Hydrocephalus results in the enlargement of ventricles. Symptomatic hydrocephalus associated with elevated intracranial pressure results most often from decreased absorption of CSF, or blockage of outflow through the ventricular system (see Plate 1-15). Excess CSF production is quite rare and usually due only to choroid plexus papilloma, a choroid plexus tumor. Enlargement of all CSF spaces, including the ventricles, that is due to brain atrophy, or encephalomalacia, is termed hydrocephalus ex vacuo. The etiology of hydrocephalus can be multifactorial, and the clinical course and management can change throughout the lifetime.
Symptomatic hydrocephalus is subdivided into obstructive and nonobstructive etiologies. Obstructive hydrocephalus is due to blockage of CSF flow by a congenital malformation, such as aqueductal stenosis or suprasellar arachnoid cyst, or by an acquired condition, such as a ventricular tumor that obstructs flow (Plate 1-15). Communicating hydrocephalus was originally defined before modern imaging modalities by the ability to recover dye initially injected into the lateral ventricle from the lumbar thecal space. Communicating, or nonobstructive hydrocephalus, is due to impaired CSF absorption through the arachnoid villi and occurs most commonly secondary to intraventricular or subarachnoid hemorrhage, trauma, meningitis, or leptomeningeal tumor spread.
When symptomatic hydrocephalus occurs in infants and young children, progressive macrocephaly occurs because the cranial sutures are not yet fused. Head circumference measurement and assessment of the fontanel and cranial suture closure are routine components of the neurologic examination (see Plate 1-16). Other causes of macrocephaly in infants are benign external hydrocephalus and extra-axial fluid collections. Benign external hydrocephalus usually occurs in the setting of familial macrocephaly, is asymptomatic except for the excessively large head circumference, and has a characteristic imaging pattern of frontal extra-axial collections without any suggestion of mass effect. The infant has a normal neurologic examination without other symptoms or signs of elevated intracranial pressure. Extra-axial fluid collections associated with elevated intracranial pressure have other etiologies, including meningitis and subdural hematomas from abusive head trauma and rare metabolic disorders. Elevated intracranial pressure in infants, including from advanced symptomatic hydrocephalus or extra-axial fluid collections, is often characterized by lethargy, irritability, poor oral intake, engorged scalp veins, a full fontanel, and downward deviation of the eyes, referred to as “sunset eyes.”

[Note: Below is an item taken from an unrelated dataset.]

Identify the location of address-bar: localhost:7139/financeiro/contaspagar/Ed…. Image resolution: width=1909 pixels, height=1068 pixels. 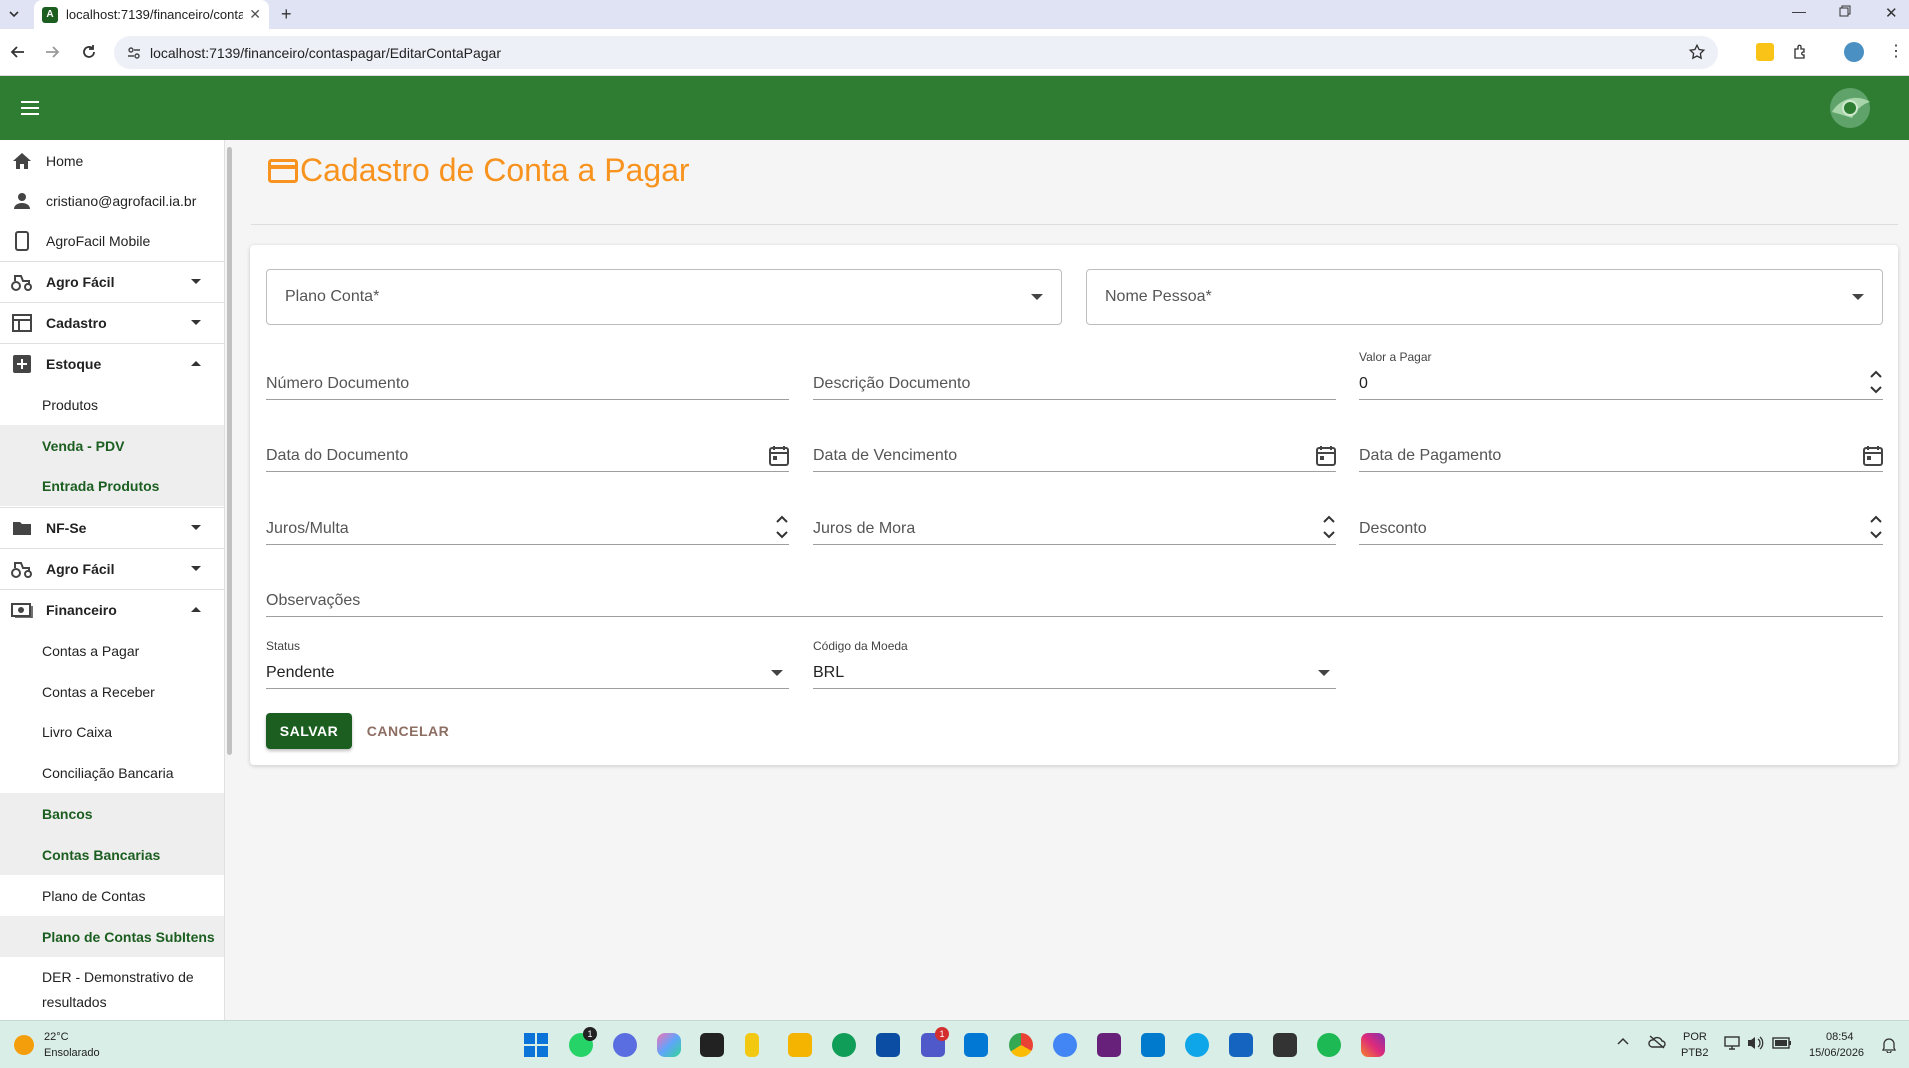
(916, 52).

Imaging with CT or MRI can facilitate the diagnosis and management of patients with suspected hydrocephalus. Patients with suspected elevated intracranial pressure from hydrocephalus need imaging with CT or MRI before any intervention that might change the CSF dynamics, such as a lumbar puncture. Current MRI sequences can suggest points of blockage or demonstrate flow through the aqueduct of Sylvius. The coronal brain section shown in the illustration indicates that the hydrocephalus, in this instance, is caused either by obstruction of an outflow pathway distal to the third ventricle or is a form of communicating hydrocephalus, in which case the fourth ventricle would also be dilated. Symptomatic hydrocephalus in older children and adults is similarly divided into obstructive and non-obstructive etiologies, and this guides management decisions. Clinically, patients with symptomatic hydrocephalus are often lethargic, with headache, emesis, and other features of elevated intracranial pressure, including papilledema and cranial nerve palsies. Idiopathic intracranial hypertension, or pseudotumor cerebri, is characterized by elevated intracranial pressure without ventriculomegaly. Patients typically pre- sent with headache, vision loss, and diplopia and may require urgent intervention to minimize vision loss.
Normal-pressure hydrocephalus (NPH) is a well-described syndrome in adults that is associated with neurologic symptoms and signs without markedly elevated intracranial pressure. Initial symptoms are progressive dementia, gait disorders, and urinary incontinence. Brain imaging shows ventricular dilation, and the condition must be differentiated from ventricular dilation secondary to brain atrophy. A high-volume lumbar puncture can be diagnostic, although other clinicians prefer to use an isotope cisternogram to trace the CSF circulation (remove cisternogram images). In carefully selected patients with NPH, symptoms improve or esolve after the CSF shunt insertion (see Plate 1-16).